Crammed with more than enough blood and nudity to satisfy drive-in fans, American Nightmare boasts a 1981 copyright date but took over a year to get a release. The generic title probably didn't help, and you'd think the crew involved (including producers like Prom Night's Paul Lynch and even Ray Sager, The Wizard of Gore himself) would've come up with something a little catchier. There's certainly enough here to keep exploitation fans diverted, and for good measure Don McBrearty (who normally helmed artier TV fare) gives it all a grim social undercurrent courtesy of a corrupt international charity and a chilly, almost Cronenbergian attitude to the human body and sexuality.

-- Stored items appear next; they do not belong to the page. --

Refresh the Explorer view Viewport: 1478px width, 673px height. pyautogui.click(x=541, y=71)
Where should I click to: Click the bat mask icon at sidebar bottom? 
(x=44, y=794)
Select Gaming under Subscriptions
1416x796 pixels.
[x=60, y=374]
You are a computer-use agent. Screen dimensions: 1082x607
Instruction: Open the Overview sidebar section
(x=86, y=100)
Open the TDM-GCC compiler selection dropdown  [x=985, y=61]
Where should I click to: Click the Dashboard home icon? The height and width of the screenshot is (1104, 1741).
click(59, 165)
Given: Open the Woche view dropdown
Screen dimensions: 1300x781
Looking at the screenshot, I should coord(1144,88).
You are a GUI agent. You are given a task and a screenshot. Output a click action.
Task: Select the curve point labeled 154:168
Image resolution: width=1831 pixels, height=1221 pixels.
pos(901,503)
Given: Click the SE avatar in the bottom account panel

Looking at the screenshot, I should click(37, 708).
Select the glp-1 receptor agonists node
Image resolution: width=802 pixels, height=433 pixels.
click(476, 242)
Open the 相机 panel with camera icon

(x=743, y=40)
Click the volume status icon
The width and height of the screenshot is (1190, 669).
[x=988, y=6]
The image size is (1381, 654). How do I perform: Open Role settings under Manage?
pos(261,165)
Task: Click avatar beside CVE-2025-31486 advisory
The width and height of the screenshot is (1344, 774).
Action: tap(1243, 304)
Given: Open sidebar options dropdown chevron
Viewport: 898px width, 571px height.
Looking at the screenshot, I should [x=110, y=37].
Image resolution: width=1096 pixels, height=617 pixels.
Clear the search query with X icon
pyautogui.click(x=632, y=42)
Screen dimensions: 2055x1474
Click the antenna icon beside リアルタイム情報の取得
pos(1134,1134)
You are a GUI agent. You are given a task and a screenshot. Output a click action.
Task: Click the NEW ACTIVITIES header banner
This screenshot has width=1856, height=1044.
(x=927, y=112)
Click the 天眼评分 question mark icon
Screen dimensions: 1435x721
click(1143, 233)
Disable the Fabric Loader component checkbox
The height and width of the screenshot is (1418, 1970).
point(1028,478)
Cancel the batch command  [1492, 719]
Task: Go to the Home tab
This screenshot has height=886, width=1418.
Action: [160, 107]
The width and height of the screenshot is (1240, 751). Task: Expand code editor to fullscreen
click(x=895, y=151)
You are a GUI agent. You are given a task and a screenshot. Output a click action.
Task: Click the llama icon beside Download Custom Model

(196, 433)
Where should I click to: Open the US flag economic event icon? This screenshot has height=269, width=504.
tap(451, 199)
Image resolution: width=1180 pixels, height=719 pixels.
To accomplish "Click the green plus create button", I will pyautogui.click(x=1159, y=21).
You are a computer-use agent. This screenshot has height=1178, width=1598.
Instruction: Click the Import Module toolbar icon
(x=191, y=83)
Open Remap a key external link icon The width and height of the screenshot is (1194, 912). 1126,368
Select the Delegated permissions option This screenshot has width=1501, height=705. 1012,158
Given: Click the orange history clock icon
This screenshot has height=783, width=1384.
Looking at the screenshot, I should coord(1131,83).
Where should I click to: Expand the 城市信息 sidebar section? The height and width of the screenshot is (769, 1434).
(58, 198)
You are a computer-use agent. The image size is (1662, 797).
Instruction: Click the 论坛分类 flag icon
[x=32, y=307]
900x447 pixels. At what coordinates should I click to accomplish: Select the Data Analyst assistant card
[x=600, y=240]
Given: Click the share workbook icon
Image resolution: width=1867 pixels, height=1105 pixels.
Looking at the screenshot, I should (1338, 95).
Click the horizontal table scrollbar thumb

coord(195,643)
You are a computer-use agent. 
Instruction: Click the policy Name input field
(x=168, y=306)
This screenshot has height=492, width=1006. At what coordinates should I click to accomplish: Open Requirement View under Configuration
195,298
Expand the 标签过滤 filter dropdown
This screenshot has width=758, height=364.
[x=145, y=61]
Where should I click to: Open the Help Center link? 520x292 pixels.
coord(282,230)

On top of that you get an icy score by Paul Zaza, who also worked on Porky's and Curtains around the same time, a welcome appearance by the great Michael Ironside (Scanners) as a cop on the case, and a great supporting turn by slasher staple Lenore Zann (Happy Birthday to Me) as a dancer trying to get out of the biz, and you've got a strange, very early '80s bit of nastiness. The murder scenes are also executed with a nice amount of zest including a grisly straight razor bathtub scene that takes the one from Blood and Black Lace a couple of steps further. It's certainly not perfect (mainly thanks to Day, who seems to be channeling a little too much of Stephen Lack's performance from Scanners), but it's still an atmospheric curio from a video age unlike any other.
Most American audiences first saw this film via Media's VHS release which haunted video shelves for many, many years. However, the film remained MIA in the digital age for many years like more than a few of its '80s Canadian brethren. The Scorpion release is taken from a full frame (open matte, judging by the looks of it) video master and looks fine for the most part, at least a couple of steps above the old VHS version. It's nothing to scream about, but it gets the job done and makes for a decent introduction considering how many people have probably never had a chance to see this. You can zoom it in to 1.78:1 on a widescreen TV if you feel so inclined, but at full height it plays well enough. As usual this is presented as an installment in the Katarina's Nightmare Theater series, with the horror hostess kicking off with a funny burlesque tribute to the film's club setting and then rattling off a variety of facts about the cast and crew. Previously heard on the Scorpion release of Humongous, Lynch returns here for both an audio commentary and a "Kat's Eyes" video interview, both with Waters (and Scorpion's Walt Olsen sitting in the background for the commentary). Writer John Sheppard also appears for a second commentary, and the three extras together paint a thorough picture of both the making of this film and the state of Canadian tax shelter filmmaking at the time. Topics covered include the fast writing and shooting schedules, the decision to lens this in 16mm and gear it for the burgeoning home video market, the reason Lynch couldn't direct the film, the contributions of Zaza, and the circumstances under which Alexandra Paul appeared in the film (because agencies weren't thrilled with having Canadian actresses combine nudity with the graphic dialogue). The Lynch featurette doesn't have much to do with the movie itself, instead covering his work on such films as Prom Night (which gets treated in a fair amount of detail), Humongous (including a repeat of the tale about shooting the drunken fire climax), and Blood & Guts with William Smith, which he compares to The Wrestler. You don't get a trailer for this particular film (it's doubtful one ever existed), but you do get bonus ones like Double Exposure, The Pyx, Death Ship, and of course, Humongous.